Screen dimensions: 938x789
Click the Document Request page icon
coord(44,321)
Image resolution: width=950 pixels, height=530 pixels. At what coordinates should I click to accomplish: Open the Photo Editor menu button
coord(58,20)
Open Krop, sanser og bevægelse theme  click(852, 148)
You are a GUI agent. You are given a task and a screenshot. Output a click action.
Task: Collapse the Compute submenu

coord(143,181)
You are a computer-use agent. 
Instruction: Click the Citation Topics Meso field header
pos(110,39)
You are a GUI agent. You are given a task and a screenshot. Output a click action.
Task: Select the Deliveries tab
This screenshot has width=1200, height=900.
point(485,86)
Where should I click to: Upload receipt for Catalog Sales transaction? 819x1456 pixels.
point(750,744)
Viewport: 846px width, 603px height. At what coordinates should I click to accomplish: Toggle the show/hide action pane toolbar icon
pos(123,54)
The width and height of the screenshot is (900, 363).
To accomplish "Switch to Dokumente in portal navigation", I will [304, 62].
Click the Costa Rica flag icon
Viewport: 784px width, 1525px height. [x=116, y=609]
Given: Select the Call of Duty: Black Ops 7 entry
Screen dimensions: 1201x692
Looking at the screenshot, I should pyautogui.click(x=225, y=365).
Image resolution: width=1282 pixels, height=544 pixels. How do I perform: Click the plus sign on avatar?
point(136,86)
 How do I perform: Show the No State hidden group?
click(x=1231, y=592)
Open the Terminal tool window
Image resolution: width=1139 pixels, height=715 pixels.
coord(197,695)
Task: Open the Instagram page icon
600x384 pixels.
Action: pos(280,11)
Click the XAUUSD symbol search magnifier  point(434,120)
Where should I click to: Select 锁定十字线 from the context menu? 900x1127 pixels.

EXERCISE INSTRUCTIONS:
Although the records may continue, retype only the lines from the first one through the one containing "Given: Select the", exactly as they appear.

OUTPUT BELOW:
Screen dimensions: 938x789
Click the Document Request page icon
coord(44,321)
Image resolution: width=950 pixels, height=530 pixels. At what coordinates should I click to accomplish: Open the Photo Editor menu button
coord(58,20)
Open Krop, sanser og bevægelse theme  click(852, 148)
You are a GUI agent. You are given a task and a screenshot. Output a click action.
Task: Collapse the Compute submenu

coord(143,181)
You are a computer-use agent. 
Instruction: Click the Citation Topics Meso field header
pos(110,39)
You are a GUI agent. You are given a task and a screenshot. Output a click action.
Task: Select the Deliveries tab
This screenshot has width=1200, height=900.
point(485,86)
Where should I click to: Upload receipt for Catalog Sales transaction? 819x1456 pixels.
point(750,744)
Viewport: 846px width, 603px height. At what coordinates should I click to accomplish: Toggle the show/hide action pane toolbar icon
pos(123,54)
The width and height of the screenshot is (900, 363).
To accomplish "Switch to Dokumente in portal navigation", I will [304, 62].
Click the Costa Rica flag icon
Viewport: 784px width, 1525px height. [x=116, y=609]
Given: Select the Call of Duty: Black Ops 7 entry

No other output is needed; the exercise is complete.